Acute osteomyelitis

Pathogenesis

Acute osteomyelitis now commonly occurs in three different groups.

1.       It can occur in the premature baby, possibly as a result of blood-borne spread of infection from intravenous cannulae or other portals.

2.       Secondary to open fractures where there has been inadequate cleaning of a wound or it has been closed before it is clean.

3.       Following joint replacement or open reduction in internal fixation of fractures where contamination of the hone has occurred.

Osteomyelitis of the neonate

An infant with acute osteomyelitis will be fretful and pyrexial and will not feed. The only clue to the underlying diagnosis may be the child failing to move one limb. Premature babies on intensive care are particularly susceptible, especially as they will have drips and arterial lines, all of which can act as a source for septicaemia. The infection may be remote from the source as the infection spreads through the bloodstream. Unlike osteomyelitis in older patients, the pathogen need not be Staphylococcus aureus. It may be Streptococcus, Pneumo­coccus, Haemophilus influenzae or even Escherichia coli. The key to successful treatment is a high index of suspicion lead­ing to early diagnosis by blood culture. High-dose intra­venous antibiotics should be started as soon as possible but not before blood cultures have been taken. If the diagnosis and treatment are delayed, pus may collect either under the periosteum or within the medulla of the bone. The epiphyseal plate may be damaged and it will not be possible to bring the infection under control until the abscess has been drained.

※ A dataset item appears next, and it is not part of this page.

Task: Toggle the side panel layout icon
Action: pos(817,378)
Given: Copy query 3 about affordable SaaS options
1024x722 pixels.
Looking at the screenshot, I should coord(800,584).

Osteomyelitis in the neonate

Premature are babies susceptible

The baby may not move the limb

Organism may not be Staphylococcus

Antibiotics should be started as soon as cultures have been taken

 

Antibiotics must be starred blind after blood cultures have been taken because if the disease can be sterilised within the first 48 hours of onset, complete resolution can be guaran­teed. If, however, the diagnosis is reached more than 48 hours after the onset of symptoms, it should be assumed that there is a collection of pus and therefore surgery to drain this pus should be considered. Flucloxacillin should be given at a daily dose of 250 mg/kg in the very young child. Ampicillin 150 mg/kg should also be considered because it has a better spectrum against H. influenzae. If the child fails to settle rapidly, it must be assumed either that the organism is not sensitive to the antibiotic being used or that there is a collection of pus present which requires drainage.

Operation

Drainage of pus

Under general anaesthetic, the skin is opened over the most tender red area. The incision is carried down to the periosteum and when this is opened it is usual to find pus expressed at high pressure. This pus should be sent for culture. If no pus is found it is probably worth drilling through the cortex to make sure that there is no pus in the medullary cavity (Fig. 24.1).